I am reading about particle filtering and I am having a hard time understanding the importance density step. I understand the necessity but can't quite understand the optimal proposal density, I'll introduce an example below. The math regarding the proposal density stuff comes from Beyond the Kalman Filter: Particle Filters for Tracking Applications

Assuming a state space model $$ x_{k+1} = f(x_{k}, u_k, w_k) $$ $$ y_k = H x_k + v_k $$ where the measurement function is assumed linear and Gaussian and the state transition is not necessarily linear nor Gaussian. In this case the optimal proposal density $q(x_k|x_{k-1}^i,z_k)=p(x_k|x_{k-1},z_k)$ is possible. With this the weight update becomes $$ w_k^i \propto w_{k-1}^i p(z_k|x_{k-1}^i) $$ I am not sure how to evaluate this.

I would imagine that it would look like this in a pseudo-code example

initialize pf
for i=1:num_time
    % measurement update
    residual = meas-H*particles
    w = normpdf(residual, 0, meas_noise) % multivariate gaussian, 0 mean and meas_noise covariance
    w = w/sum(w)

    % importance sampling
    if (1/sum(w^2)<0.5*num_particles)
        resample

    % sample from transitional
    particles = state_trans_fcn(particles, input)

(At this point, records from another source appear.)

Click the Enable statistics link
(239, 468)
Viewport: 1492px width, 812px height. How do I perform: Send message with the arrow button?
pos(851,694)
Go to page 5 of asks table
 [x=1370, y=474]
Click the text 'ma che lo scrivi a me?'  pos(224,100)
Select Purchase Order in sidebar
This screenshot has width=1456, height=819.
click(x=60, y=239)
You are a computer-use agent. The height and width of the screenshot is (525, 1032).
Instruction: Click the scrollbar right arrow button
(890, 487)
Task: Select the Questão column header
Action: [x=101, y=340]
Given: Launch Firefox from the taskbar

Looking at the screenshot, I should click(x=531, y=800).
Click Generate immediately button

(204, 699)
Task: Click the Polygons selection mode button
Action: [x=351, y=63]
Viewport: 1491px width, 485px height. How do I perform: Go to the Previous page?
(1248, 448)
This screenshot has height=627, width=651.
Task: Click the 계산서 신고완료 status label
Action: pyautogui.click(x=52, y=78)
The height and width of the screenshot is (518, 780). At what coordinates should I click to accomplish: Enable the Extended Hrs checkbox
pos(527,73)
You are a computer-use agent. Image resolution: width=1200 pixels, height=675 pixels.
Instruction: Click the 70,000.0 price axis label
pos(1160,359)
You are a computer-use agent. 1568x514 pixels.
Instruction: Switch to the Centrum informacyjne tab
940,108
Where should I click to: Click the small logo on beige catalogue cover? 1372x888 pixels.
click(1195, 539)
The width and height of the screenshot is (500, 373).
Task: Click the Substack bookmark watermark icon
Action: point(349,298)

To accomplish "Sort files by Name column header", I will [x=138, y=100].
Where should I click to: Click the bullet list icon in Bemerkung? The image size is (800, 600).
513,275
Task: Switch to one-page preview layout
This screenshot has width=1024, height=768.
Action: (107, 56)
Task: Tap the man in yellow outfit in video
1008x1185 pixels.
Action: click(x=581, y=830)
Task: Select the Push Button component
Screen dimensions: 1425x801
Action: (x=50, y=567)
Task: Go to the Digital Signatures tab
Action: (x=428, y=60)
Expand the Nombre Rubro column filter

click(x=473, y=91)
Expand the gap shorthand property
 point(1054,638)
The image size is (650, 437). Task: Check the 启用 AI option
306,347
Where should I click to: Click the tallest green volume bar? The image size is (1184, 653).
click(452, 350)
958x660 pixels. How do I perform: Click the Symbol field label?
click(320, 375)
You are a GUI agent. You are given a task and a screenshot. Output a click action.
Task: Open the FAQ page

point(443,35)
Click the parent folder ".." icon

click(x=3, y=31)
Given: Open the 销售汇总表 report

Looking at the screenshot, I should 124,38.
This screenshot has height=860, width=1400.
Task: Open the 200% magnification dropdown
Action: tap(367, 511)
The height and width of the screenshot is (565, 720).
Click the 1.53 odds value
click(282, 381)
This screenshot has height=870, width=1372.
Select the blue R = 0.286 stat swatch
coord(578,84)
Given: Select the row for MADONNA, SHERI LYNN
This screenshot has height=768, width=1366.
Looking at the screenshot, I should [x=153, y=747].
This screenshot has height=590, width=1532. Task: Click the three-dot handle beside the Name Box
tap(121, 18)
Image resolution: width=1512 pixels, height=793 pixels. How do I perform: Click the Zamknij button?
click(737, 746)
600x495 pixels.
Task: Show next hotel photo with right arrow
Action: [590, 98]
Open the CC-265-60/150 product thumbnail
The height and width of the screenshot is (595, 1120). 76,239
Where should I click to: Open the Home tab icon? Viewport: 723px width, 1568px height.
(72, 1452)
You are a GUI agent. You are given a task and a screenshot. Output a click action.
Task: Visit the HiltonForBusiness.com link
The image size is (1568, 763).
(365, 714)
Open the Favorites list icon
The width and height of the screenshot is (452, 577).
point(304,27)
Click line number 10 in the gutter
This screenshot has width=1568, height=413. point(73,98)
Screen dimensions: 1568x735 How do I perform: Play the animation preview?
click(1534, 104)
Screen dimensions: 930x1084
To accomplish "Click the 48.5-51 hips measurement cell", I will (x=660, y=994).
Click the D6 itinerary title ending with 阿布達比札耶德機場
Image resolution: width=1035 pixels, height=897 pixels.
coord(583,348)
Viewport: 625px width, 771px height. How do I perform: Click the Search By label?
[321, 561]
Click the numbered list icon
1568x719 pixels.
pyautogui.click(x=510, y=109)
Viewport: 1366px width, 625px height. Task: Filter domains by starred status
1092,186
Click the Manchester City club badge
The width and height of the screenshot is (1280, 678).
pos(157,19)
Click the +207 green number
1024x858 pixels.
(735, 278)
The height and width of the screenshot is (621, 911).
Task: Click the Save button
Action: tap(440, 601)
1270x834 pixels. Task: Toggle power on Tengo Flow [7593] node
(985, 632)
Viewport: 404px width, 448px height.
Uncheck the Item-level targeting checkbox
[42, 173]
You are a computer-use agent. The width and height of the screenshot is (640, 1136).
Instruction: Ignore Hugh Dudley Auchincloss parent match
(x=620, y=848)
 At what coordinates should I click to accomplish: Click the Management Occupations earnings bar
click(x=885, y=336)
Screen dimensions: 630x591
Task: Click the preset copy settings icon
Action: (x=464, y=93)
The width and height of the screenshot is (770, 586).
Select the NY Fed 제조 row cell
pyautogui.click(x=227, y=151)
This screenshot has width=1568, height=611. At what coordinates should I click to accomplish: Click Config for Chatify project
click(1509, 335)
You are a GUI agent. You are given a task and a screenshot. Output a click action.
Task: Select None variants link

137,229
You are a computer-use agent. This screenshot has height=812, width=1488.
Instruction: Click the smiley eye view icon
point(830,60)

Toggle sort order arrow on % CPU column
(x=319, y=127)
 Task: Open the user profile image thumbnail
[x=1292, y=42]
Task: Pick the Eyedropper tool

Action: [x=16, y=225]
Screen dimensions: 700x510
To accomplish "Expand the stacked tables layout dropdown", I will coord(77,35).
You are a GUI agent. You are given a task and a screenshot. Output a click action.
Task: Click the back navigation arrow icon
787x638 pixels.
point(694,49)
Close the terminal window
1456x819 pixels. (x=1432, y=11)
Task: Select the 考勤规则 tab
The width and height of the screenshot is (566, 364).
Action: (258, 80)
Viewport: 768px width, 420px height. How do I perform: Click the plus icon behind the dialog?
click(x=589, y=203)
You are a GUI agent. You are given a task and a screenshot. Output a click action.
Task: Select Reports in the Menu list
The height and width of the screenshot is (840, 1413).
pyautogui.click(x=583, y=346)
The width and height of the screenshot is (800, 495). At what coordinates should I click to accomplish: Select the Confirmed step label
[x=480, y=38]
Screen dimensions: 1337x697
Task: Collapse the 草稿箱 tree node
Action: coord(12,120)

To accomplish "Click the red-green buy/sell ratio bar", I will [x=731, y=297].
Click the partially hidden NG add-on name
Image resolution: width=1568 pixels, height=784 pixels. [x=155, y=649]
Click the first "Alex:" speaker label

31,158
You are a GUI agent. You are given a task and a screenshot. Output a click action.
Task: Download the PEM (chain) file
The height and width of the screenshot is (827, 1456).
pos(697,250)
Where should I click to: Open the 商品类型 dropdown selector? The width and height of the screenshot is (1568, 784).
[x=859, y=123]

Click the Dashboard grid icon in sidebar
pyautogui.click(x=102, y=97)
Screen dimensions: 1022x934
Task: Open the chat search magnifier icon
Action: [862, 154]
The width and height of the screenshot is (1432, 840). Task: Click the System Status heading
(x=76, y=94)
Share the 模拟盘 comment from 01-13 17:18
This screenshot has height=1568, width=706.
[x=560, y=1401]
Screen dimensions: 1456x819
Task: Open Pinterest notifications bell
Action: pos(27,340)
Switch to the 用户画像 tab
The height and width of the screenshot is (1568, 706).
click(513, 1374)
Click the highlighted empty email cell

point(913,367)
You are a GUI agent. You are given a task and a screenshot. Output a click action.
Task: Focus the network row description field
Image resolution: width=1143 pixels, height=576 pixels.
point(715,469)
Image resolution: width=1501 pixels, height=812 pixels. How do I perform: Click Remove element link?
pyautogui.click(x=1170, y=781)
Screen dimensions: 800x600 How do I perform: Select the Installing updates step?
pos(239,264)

Because as far as I understand sampling from the transitional prior $x^i_k \sim p(x_k|x_{k-1})$ is just applying the mapping $f$ to the particle cloud. Calculating the measurement likelihood $p(z_k|x_{k-1}^i)$ is what really confuses me, because the calculation in the pseudo-code to me feels more like the calculation of $p(x_k|z_k)$?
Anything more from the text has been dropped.